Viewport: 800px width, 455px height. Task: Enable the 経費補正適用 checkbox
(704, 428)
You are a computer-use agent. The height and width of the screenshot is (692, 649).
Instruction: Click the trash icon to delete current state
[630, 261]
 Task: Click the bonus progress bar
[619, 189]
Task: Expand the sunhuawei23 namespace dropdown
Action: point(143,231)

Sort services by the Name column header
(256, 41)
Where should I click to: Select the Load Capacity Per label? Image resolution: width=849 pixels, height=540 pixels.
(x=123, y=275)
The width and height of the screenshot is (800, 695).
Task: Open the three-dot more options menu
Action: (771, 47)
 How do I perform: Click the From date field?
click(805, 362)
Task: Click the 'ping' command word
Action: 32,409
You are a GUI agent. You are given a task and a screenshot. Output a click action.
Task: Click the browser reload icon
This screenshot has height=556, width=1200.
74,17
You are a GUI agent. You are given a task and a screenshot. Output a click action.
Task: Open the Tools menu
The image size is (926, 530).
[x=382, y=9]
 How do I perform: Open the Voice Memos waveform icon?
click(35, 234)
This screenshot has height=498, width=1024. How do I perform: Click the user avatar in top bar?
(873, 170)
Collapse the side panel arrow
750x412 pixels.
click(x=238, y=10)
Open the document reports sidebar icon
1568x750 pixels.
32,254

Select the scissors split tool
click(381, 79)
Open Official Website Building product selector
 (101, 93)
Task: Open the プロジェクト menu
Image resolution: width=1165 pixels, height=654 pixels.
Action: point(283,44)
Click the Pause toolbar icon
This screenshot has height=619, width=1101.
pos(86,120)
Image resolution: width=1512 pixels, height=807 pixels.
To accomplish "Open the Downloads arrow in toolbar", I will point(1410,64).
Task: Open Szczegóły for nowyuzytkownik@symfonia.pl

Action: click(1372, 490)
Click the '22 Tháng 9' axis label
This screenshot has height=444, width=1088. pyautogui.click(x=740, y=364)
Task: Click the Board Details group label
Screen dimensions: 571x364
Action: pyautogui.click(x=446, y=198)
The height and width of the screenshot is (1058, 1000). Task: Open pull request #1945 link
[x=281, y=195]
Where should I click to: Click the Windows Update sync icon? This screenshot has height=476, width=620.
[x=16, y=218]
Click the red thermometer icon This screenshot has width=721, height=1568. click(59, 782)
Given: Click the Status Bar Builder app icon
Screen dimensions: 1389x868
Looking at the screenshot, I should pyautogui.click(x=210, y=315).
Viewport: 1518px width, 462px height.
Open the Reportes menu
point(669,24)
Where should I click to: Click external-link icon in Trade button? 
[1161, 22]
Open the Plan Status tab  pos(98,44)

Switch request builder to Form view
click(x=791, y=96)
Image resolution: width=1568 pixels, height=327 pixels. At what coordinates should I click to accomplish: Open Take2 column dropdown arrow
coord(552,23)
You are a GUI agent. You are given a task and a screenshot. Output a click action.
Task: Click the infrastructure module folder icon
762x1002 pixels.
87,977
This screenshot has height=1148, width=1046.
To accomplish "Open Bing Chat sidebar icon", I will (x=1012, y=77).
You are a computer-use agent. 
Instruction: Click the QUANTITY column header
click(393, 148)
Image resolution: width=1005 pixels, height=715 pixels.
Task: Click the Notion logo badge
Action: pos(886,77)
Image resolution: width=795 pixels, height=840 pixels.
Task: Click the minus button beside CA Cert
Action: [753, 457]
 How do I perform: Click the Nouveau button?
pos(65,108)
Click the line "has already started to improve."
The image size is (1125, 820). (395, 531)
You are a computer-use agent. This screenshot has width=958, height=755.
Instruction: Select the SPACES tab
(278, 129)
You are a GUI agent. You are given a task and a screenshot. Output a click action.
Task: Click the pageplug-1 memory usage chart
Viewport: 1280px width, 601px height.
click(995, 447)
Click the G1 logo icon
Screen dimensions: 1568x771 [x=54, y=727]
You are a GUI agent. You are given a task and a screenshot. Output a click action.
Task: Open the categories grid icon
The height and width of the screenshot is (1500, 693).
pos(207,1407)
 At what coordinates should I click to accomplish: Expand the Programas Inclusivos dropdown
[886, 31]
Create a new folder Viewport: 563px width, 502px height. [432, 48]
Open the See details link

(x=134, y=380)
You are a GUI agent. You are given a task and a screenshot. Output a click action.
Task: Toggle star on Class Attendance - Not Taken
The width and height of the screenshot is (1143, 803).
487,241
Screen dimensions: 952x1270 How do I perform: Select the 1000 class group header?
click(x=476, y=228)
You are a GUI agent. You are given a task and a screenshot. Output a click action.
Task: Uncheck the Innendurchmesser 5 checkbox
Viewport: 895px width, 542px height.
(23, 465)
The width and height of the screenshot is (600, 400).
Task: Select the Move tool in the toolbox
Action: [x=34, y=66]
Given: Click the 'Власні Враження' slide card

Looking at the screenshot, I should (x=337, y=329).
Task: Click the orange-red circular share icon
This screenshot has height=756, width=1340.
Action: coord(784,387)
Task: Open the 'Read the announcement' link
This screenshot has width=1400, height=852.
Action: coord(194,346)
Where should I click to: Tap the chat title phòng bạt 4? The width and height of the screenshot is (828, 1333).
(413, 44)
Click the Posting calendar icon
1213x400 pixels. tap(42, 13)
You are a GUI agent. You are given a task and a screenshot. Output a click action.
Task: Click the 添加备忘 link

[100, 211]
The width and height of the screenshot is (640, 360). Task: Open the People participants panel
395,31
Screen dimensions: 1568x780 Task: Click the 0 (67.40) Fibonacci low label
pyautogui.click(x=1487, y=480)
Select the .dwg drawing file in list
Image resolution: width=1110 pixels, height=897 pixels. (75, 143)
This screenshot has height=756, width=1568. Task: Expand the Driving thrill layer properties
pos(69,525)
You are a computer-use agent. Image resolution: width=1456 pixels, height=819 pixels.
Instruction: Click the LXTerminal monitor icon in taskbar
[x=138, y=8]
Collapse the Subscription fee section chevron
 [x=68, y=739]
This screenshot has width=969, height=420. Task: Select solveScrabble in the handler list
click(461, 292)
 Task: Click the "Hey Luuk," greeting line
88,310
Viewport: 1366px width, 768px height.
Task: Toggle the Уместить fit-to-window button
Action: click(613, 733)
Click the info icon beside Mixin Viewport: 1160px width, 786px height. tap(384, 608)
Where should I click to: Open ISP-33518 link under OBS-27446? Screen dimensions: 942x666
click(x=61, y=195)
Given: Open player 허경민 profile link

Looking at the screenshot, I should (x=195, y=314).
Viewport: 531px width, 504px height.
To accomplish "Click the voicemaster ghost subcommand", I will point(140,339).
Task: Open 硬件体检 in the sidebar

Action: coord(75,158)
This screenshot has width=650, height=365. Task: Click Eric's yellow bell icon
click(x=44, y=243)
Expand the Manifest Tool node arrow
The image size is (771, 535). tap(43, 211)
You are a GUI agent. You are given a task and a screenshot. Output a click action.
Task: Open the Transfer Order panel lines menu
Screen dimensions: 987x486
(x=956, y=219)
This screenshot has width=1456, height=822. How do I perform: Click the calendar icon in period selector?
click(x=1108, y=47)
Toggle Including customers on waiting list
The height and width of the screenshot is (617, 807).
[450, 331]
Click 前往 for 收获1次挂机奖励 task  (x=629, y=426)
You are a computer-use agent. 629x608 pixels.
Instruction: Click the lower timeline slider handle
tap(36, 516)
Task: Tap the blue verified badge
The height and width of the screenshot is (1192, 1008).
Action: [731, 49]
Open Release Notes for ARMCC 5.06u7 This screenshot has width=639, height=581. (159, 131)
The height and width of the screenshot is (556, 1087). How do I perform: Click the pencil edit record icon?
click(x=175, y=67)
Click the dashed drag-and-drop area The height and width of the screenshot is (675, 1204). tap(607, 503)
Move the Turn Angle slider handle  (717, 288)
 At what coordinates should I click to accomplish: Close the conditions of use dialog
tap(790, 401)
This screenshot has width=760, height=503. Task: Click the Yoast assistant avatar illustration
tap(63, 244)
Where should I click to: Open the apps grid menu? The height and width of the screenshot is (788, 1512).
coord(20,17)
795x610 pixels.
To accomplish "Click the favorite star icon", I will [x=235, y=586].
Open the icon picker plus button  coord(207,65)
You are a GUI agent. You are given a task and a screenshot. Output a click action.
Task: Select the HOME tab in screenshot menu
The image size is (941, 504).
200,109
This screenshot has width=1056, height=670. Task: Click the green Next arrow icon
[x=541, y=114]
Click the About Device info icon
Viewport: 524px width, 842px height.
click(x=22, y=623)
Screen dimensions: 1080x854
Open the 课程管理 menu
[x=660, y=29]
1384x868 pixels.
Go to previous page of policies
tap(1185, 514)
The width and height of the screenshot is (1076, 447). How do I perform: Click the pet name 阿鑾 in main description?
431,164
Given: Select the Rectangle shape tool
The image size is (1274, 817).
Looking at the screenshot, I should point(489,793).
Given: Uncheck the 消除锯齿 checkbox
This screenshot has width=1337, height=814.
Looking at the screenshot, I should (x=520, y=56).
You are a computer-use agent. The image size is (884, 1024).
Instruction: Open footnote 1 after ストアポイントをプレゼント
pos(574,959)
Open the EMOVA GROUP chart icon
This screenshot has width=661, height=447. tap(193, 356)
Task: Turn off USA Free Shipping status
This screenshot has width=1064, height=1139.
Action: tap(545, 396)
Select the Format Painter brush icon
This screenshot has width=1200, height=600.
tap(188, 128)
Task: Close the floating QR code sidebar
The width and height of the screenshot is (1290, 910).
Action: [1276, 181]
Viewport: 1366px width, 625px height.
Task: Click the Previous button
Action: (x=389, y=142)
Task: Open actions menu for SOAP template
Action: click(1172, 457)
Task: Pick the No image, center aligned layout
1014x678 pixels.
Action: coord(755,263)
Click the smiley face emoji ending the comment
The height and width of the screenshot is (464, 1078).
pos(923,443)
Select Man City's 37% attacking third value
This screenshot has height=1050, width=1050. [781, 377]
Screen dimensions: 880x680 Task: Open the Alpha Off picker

◆ ◆ ◆ ◆ ◆ ◆ ◆

Using the data above, print exactly the lines from the line that contains "This screenshot has width=650, height=365." through the line that contains "Move the Turn", with both included.

### [Answer to this exercise]
This screenshot has width=650, height=365. Task: Click Eric's yellow bell icon
click(x=44, y=243)
Expand the Manifest Tool node arrow
The image size is (771, 535). tap(43, 211)
You are a GUI agent. You are given a task and a screenshot. Output a click action.
Task: Open the Transfer Order panel lines menu
Screen dimensions: 987x486
(x=956, y=219)
This screenshot has width=1456, height=822. How do I perform: Click the calendar icon in period selector?
click(x=1108, y=47)
Toggle Including customers on waiting list
The height and width of the screenshot is (617, 807).
[450, 331]
Click 前往 for 收获1次挂机奖励 task  (x=629, y=426)
You are a computer-use agent. 629x608 pixels.
Instruction: Click the lower timeline slider handle
tap(36, 516)
Task: Tap the blue verified badge
The height and width of the screenshot is (1192, 1008).
Action: [731, 49]
Open Release Notes for ARMCC 5.06u7 This screenshot has width=639, height=581. (159, 131)
The height and width of the screenshot is (556, 1087). How do I perform: Click the pencil edit record icon?
click(x=175, y=67)
Click the dashed drag-and-drop area The height and width of the screenshot is (675, 1204). tap(607, 503)
Move the Turn Angle slider handle  (717, 288)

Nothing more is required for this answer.